Une suite que j’attendais avec impatience et qui en même temps me faisait redouter le pire. Les dernières révélations dans le tome précédent ont largement contribué à accentuer l’excitation et cette suite s’est révélée à la hauteur de mes espérances. Chaque chapitre accentue le côté pesant du temps qui passe, l’urgence devient parfois pesante et accentue la souffrance de Leo. Le récit repose essentiellement sur les décisions d’Orion et l’impact qu’elles ont et auront sur la vie des personnages qui gravitent autour de lui.

J’ai terminé ma lecture euphorique avec un cœur qui bat à cent à l’heure, il est indéniable que ce roman est addictif et j’ai terminé sans réaliser que la dernière page arriverait si vite. En lisant la dernière ligne, je n’avais qu’une envie retranscrire les émotions éprouvées lors de ma lecture. Seulement après plusieurs tentatives, les mots sont brouillons et mes mots ne rendent pas justice à l’histoire, ainsi qu’à ces personnages originaux qui ont pris vie le temps d’un ballet endiablé. J’ai recommencé ces lignes à plusieurs reprises et j’avais l’impression de d’en dire trop. Il faut dire que cette suite, est liée aux révélations qu’Orion s’apprêtent à mettre à exécution.

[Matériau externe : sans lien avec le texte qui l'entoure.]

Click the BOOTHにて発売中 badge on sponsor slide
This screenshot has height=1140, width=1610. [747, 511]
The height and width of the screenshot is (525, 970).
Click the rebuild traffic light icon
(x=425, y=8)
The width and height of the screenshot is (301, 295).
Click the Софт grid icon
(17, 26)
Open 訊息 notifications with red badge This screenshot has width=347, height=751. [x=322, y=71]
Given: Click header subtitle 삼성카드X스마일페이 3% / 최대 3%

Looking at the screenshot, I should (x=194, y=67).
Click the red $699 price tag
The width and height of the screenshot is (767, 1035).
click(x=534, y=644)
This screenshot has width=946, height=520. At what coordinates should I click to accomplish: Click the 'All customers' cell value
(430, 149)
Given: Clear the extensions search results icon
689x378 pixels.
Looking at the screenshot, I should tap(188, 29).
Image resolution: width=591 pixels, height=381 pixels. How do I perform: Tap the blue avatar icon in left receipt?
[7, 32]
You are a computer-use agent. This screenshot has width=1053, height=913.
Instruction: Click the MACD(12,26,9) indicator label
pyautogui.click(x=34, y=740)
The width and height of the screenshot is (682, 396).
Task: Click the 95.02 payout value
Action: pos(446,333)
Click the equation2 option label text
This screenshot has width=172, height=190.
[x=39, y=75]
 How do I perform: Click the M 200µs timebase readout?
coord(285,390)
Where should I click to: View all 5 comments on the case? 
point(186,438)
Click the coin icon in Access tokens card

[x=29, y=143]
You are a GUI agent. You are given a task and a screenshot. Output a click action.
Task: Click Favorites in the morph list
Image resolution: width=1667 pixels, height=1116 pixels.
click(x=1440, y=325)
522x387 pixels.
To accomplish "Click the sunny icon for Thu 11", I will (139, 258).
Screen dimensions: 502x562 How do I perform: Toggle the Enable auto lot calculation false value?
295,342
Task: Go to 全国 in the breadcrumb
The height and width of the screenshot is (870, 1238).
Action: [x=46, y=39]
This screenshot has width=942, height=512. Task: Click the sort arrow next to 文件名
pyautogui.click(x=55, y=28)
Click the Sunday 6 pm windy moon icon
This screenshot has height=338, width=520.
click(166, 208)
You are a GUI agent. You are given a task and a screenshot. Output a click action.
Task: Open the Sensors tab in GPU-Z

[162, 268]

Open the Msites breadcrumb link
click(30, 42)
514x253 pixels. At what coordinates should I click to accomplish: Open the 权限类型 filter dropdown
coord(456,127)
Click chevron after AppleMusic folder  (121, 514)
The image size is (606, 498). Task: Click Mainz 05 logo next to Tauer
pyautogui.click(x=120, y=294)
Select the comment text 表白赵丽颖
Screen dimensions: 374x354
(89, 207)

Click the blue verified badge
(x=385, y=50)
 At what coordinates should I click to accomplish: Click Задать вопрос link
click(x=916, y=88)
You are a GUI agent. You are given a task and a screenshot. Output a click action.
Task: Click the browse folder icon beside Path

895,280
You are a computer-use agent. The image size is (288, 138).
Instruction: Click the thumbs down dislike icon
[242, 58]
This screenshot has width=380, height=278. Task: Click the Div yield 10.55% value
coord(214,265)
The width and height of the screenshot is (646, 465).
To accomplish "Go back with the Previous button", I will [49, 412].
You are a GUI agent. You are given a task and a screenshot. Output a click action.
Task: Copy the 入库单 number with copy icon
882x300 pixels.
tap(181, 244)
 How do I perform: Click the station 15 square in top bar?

Cette décision qu’Orion est convaincu d’être la bonne est l’une des plus difficiles à lire, car on image sans mal la douleur que Leo ressent en imaginant ce que ça implique. Malgré quelques doutes, j’ai été éblouie par la force de caractère de Leo, elle est désormais libérée de ses chaînes et c’est avec passion qu’elle continue d’exercer son art. Après Melbourne et Sydney, nous embarquons pour Tokyo où Orion a de nouveaux projets pour sa muse, sur place ils font la connaissance du sombre Hiro Neruji. On quitte un peu la rigidité de la discipline, laissant libre cours à l’imprévu et tous les deux ils vont se laisser porter à la fois par la colère, l’amour et la passion.

Du côté d’Orion, le mystère s’estompe au fur à et mesure que l’histoire avance, lui d’abord si secret va se résigner à s’ouvrir à Leo. Pas toujours fan de certaine de ces décisions, il n’en demeure pas moins touchant. Dans cette suite on va le voir déterminé à exécuter ce qu’il pense être le mieux, de l’extérieur on pourrait le penser égoïste, et j’ai également éprouvé certaines émotions négatives envers lui, mais son histoire est loin d’être évidente et ça pourrait briser le monde de beaucoup de personnes. Un passage en particulier m’a un peu déçu, mais je n’ai pas réussi à totalement le détester, car son secret m’a ému et à sa place j’ai du mal à imaginer comment serait ma vie.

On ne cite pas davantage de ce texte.